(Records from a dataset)
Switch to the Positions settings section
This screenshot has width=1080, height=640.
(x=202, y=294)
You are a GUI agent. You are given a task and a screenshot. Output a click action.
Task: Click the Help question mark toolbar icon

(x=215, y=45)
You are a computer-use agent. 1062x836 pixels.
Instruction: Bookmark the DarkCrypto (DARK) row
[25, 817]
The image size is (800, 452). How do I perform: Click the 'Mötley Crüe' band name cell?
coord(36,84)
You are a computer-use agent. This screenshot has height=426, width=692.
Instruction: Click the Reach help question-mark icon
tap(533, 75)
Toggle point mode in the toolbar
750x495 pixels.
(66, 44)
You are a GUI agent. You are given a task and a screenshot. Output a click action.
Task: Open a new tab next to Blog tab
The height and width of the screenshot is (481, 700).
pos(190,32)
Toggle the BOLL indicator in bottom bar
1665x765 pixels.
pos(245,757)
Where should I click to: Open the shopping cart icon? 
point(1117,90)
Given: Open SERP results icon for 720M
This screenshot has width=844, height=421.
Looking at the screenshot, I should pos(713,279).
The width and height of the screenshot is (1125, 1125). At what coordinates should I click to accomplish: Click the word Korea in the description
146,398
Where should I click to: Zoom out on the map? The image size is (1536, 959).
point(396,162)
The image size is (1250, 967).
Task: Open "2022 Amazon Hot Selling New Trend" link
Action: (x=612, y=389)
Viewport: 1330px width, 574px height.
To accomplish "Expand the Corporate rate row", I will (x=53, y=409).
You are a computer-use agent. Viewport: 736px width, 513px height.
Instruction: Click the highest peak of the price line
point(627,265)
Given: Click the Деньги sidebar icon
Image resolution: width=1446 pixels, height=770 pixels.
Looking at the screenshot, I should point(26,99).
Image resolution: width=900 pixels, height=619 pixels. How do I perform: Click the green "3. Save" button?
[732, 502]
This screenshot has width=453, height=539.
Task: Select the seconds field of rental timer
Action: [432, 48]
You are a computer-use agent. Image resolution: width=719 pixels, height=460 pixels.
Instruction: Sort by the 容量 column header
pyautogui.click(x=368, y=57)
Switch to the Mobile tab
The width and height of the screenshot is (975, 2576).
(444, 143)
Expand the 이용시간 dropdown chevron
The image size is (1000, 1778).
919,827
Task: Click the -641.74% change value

_EXERCISE INSTRUCTIONS_.
Please show every line of the records that holds the word "agent".

_ANSWER SPACE_.
You are a GUI agent. You are given a task and a screenshot. Output a click action.
You are a computer-use agent. 1062x836 pixels.
You are a computer-use agent. This screenshot has height=426, width=692.
You are a GUI agent. You are given a task and a screenshot. Output a click action.
You are a computer-use agent. Viewport: 736px width, 513px height.
You are a computer-use agent. Image resolution: width=719 pixels, height=460 pixels.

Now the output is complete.